_WHAT THE TASK ASKS_
Repeat all of the entries, please, keeping each line exact.

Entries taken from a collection

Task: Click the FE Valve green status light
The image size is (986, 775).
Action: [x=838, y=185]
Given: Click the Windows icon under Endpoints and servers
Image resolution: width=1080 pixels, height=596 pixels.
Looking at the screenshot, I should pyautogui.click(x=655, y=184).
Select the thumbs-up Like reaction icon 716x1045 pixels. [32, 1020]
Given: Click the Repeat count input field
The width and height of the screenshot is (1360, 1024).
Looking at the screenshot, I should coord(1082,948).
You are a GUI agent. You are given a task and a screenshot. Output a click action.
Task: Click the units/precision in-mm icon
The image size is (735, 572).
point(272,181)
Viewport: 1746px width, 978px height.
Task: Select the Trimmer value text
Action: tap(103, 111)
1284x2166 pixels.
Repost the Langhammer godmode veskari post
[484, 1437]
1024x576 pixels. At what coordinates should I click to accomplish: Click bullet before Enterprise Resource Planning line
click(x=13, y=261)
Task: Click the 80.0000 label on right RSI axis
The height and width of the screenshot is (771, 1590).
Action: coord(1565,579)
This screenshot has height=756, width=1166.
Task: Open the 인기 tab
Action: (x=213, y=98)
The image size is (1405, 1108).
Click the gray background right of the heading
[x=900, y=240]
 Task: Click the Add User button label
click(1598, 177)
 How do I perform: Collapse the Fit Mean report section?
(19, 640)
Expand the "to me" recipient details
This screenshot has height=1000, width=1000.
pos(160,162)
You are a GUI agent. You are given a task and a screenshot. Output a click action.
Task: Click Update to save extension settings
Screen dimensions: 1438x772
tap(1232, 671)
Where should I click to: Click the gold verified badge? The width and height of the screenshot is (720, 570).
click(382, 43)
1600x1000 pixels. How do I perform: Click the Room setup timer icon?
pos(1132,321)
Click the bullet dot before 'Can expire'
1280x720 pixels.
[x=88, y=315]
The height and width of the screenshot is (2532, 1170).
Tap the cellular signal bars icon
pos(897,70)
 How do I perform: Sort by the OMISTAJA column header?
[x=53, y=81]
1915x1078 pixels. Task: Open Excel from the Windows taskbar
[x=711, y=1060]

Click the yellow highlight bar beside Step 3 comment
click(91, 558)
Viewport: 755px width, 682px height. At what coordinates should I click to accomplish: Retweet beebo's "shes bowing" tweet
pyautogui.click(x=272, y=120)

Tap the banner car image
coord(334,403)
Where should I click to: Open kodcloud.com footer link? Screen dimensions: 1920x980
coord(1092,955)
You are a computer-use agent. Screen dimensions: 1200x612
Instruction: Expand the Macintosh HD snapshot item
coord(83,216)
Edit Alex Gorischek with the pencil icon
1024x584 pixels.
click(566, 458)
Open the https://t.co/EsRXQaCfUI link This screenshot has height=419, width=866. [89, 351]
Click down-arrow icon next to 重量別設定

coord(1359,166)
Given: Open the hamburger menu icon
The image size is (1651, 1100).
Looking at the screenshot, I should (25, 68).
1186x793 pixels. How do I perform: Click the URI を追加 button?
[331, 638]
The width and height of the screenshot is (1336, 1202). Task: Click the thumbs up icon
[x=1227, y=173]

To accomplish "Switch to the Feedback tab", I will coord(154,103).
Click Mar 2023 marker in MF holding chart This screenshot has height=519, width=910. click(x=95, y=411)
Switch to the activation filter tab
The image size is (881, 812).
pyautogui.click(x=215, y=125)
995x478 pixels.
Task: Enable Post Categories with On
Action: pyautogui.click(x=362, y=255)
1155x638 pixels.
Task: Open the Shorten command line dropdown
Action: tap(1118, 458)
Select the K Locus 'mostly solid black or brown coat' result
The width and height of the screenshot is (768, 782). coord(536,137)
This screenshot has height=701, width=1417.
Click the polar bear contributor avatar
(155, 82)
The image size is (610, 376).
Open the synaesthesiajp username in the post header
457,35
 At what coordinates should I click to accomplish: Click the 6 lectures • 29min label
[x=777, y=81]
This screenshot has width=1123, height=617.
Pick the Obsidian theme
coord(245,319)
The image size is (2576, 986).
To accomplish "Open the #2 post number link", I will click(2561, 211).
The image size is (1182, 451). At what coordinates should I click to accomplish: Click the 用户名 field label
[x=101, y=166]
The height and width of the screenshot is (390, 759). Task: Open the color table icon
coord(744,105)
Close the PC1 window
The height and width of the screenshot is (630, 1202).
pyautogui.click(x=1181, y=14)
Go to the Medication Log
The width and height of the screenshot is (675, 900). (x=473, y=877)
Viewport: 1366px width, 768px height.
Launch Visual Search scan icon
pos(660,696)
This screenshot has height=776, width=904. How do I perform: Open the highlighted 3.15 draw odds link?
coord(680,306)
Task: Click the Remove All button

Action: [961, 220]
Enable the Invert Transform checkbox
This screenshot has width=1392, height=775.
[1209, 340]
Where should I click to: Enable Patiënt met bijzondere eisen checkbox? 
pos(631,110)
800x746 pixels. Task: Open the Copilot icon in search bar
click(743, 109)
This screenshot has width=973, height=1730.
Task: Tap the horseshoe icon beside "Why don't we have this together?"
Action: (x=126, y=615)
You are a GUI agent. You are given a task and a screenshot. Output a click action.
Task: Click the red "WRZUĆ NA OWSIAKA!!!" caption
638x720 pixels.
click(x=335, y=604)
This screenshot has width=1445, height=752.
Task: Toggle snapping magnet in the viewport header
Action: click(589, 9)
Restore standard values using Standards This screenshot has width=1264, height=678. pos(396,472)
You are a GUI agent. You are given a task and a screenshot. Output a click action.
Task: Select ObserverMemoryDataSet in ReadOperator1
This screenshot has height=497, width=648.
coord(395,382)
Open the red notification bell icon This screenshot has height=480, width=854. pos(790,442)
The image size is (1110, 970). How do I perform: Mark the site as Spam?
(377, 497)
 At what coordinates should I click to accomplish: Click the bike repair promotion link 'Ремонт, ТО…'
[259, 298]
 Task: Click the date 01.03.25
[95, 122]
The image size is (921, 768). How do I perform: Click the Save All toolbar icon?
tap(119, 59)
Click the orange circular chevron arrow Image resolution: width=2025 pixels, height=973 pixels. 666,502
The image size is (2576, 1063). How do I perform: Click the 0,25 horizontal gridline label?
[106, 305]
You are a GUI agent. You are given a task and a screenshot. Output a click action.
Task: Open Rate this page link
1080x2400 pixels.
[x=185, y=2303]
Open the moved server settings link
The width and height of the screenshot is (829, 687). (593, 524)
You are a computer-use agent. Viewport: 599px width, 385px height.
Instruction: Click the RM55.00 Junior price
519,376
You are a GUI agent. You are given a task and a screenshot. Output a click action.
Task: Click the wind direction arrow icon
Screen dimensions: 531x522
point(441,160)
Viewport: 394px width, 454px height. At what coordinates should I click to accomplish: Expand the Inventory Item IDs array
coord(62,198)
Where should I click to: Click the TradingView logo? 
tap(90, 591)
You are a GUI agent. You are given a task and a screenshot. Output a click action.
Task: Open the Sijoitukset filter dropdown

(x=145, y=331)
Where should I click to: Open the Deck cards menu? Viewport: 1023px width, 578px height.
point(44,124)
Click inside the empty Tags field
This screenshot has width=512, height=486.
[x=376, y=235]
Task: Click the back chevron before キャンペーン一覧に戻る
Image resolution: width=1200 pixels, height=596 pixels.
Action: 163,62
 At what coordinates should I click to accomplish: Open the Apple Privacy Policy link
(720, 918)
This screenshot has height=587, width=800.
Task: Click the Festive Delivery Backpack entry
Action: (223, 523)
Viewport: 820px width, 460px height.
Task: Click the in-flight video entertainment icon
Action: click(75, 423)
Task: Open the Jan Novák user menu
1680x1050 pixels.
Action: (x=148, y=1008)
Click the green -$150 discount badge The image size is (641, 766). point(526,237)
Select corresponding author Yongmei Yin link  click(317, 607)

_TASK ANSWER_
Task: Click the FE Valve green status light
The image size is (986, 775).
Action: [x=838, y=185]
Given: Click the Windows icon under Endpoints and servers
Image resolution: width=1080 pixels, height=596 pixels.
Looking at the screenshot, I should pyautogui.click(x=655, y=184).
Select the thumbs-up Like reaction icon 716x1045 pixels. [32, 1020]
Given: Click the Repeat count input field
The width and height of the screenshot is (1360, 1024).
Looking at the screenshot, I should coord(1082,948).
You are a GUI agent. You are given a task and a screenshot. Output a click action.
Task: Click the units/precision in-mm icon
The image size is (735, 572).
point(272,181)
Viewport: 1746px width, 978px height.
Task: Select the Trimmer value text
Action: tap(103, 111)
1284x2166 pixels.
Repost the Langhammer godmode veskari post
[484, 1437]
1024x576 pixels. At what coordinates should I click to accomplish: Click bullet before Enterprise Resource Planning line
click(x=13, y=261)
Task: Click the 80.0000 label on right RSI axis
The height and width of the screenshot is (771, 1590).
Action: coord(1565,579)
This screenshot has height=756, width=1166.
Task: Open the 인기 tab
Action: (x=213, y=98)
The image size is (1405, 1108).
Click the gray background right of the heading
[x=900, y=240]
 Task: Click the Add User button label
click(1598, 177)
 How do I perform: Collapse the Fit Mean report section?
(19, 640)
Expand the "to me" recipient details
This screenshot has height=1000, width=1000.
pos(160,162)
You are a GUI agent. You are given a task and a screenshot. Output a click action.
Task: Click Update to save extension settings
Screen dimensions: 1438x772
tap(1232, 671)
Where should I click to: Click the gold verified badge? The width and height of the screenshot is (720, 570).
click(382, 43)
1600x1000 pixels. How do I perform: Click the Room setup timer icon?
pos(1132,321)
Click the bullet dot before 'Can expire'
1280x720 pixels.
[x=88, y=315]
The height and width of the screenshot is (2532, 1170).
Tap the cellular signal bars icon
pos(897,70)
 How do I perform: Sort by the OMISTAJA column header?
[x=53, y=81]
1915x1078 pixels. Task: Open Excel from the Windows taskbar
[x=711, y=1060]

Click the yellow highlight bar beside Step 3 comment
click(91, 558)
Viewport: 755px width, 682px height. At what coordinates should I click to accomplish: Retweet beebo's "shes bowing" tweet
pyautogui.click(x=272, y=120)

Tap the banner car image
coord(334,403)
Where should I click to: Open kodcloud.com footer link? Screen dimensions: 1920x980
coord(1092,955)
You are a computer-use agent. Screen dimensions: 1200x612
Instruction: Expand the Macintosh HD snapshot item
coord(83,216)
Edit Alex Gorischek with the pencil icon
1024x584 pixels.
click(566, 458)
Open the https://t.co/EsRXQaCfUI link This screenshot has height=419, width=866. [89, 351]
Click down-arrow icon next to 重量別設定

coord(1359,166)
Given: Open the hamburger menu icon
The image size is (1651, 1100).
Looking at the screenshot, I should (25, 68).
1186x793 pixels. How do I perform: Click the URI を追加 button?
[331, 638]
The width and height of the screenshot is (1336, 1202). Task: Click the thumbs up icon
[x=1227, y=173]

To accomplish "Switch to the Feedback tab", I will coord(154,103).
Click Mar 2023 marker in MF holding chart This screenshot has height=519, width=910. click(x=95, y=411)
Switch to the activation filter tab
The image size is (881, 812).
pyautogui.click(x=215, y=125)
995x478 pixels.
Task: Enable Post Categories with On
Action: pyautogui.click(x=362, y=255)
1155x638 pixels.
Task: Open the Shorten command line dropdown
Action: tap(1118, 458)
Select the K Locus 'mostly solid black or brown coat' result
The width and height of the screenshot is (768, 782). coord(536,137)
This screenshot has height=701, width=1417.
Click the polar bear contributor avatar
(155, 82)
The image size is (610, 376).
Open the synaesthesiajp username in the post header
457,35
 At what coordinates should I click to accomplish: Click the 6 lectures • 29min label
[x=777, y=81]
This screenshot has width=1123, height=617.
Pick the Obsidian theme
coord(245,319)
The image size is (2576, 986).
To accomplish "Open the #2 post number link", I will click(2561, 211).
The image size is (1182, 451). At what coordinates should I click to accomplish: Click the 用户名 field label
[x=101, y=166]
The height and width of the screenshot is (390, 759). Task: Open the color table icon
coord(744,105)
Close the PC1 window
The height and width of the screenshot is (630, 1202).
pyautogui.click(x=1181, y=14)
Go to the Medication Log
The width and height of the screenshot is (675, 900). (x=473, y=877)
Viewport: 1366px width, 768px height.
Launch Visual Search scan icon
pos(660,696)
This screenshot has height=776, width=904. How do I perform: Open the highlighted 3.15 draw odds link?
coord(680,306)
Task: Click the Remove All button

Action: [961, 220]
Enable the Invert Transform checkbox
This screenshot has width=1392, height=775.
[1209, 340]
Where should I click to: Enable Patiënt met bijzondere eisen checkbox? 
pos(631,110)
800x746 pixels. Task: Open the Copilot icon in search bar
click(743, 109)
This screenshot has width=973, height=1730.
Task: Tap the horseshoe icon beside "Why don't we have this together?"
Action: (x=126, y=615)
You are a GUI agent. You are given a task and a screenshot. Output a click action.
Task: Click the red "WRZUĆ NA OWSIAKA!!!" caption
638x720 pixels.
click(x=335, y=604)
This screenshot has width=1445, height=752.
Task: Toggle snapping magnet in the viewport header
Action: click(589, 9)
Restore standard values using Standards This screenshot has width=1264, height=678. pos(396,472)
You are a GUI agent. You are given a task and a screenshot. Output a click action.
Task: Select ObserverMemoryDataSet in ReadOperator1
This screenshot has height=497, width=648.
coord(395,382)
Open the red notification bell icon This screenshot has height=480, width=854. pos(790,442)
The image size is (1110, 970). How do I perform: Mark the site as Spam?
(377, 497)
 At what coordinates should I click to accomplish: Click the bike repair promotion link 'Ремонт, ТО…'
[259, 298]
 Task: Click the date 01.03.25
[95, 122]
The image size is (921, 768). How do I perform: Click the Save All toolbar icon?
tap(119, 59)
Click the orange circular chevron arrow Image resolution: width=2025 pixels, height=973 pixels. 666,502
The image size is (2576, 1063). How do I perform: Click the 0,25 horizontal gridline label?
[106, 305]
You are a GUI agent. You are given a task and a screenshot. Output a click action.
Task: Open Rate this page link
1080x2400 pixels.
[x=185, y=2303]
Open the moved server settings link
The width and height of the screenshot is (829, 687). (593, 524)
You are a computer-use agent. Viewport: 599px width, 385px height.
Instruction: Click the RM55.00 Junior price
519,376
You are a GUI agent. You are given a task and a screenshot. Output a click action.
Task: Click the wind direction arrow icon
Screen dimensions: 531x522
point(441,160)
Viewport: 394px width, 454px height. At what coordinates should I click to accomplish: Expand the Inventory Item IDs array
coord(62,198)
Where should I click to: Click the TradingView logo? 
tap(90, 591)
You are a GUI agent. You are given a task and a screenshot. Output a click action.
Task: Open the Sijoitukset filter dropdown

(x=145, y=331)
Where should I click to: Open the Deck cards menu? Viewport: 1023px width, 578px height.
point(44,124)
Click inside the empty Tags field
This screenshot has width=512, height=486.
[x=376, y=235]
Task: Click the back chevron before キャンペーン一覧に戻る
Image resolution: width=1200 pixels, height=596 pixels.
Action: 163,62
 At what coordinates should I click to accomplish: Open the Apple Privacy Policy link
(720, 918)
This screenshot has height=587, width=800.
Task: Click the Festive Delivery Backpack entry
Action: (223, 523)
Viewport: 820px width, 460px height.
Task: Click the in-flight video entertainment icon
Action: click(75, 423)
Task: Open the Jan Novák user menu
1680x1050 pixels.
Action: (x=148, y=1008)
Click the green -$150 discount badge The image size is (641, 766). point(526,237)
Select corresponding author Yongmei Yin link  click(317, 607)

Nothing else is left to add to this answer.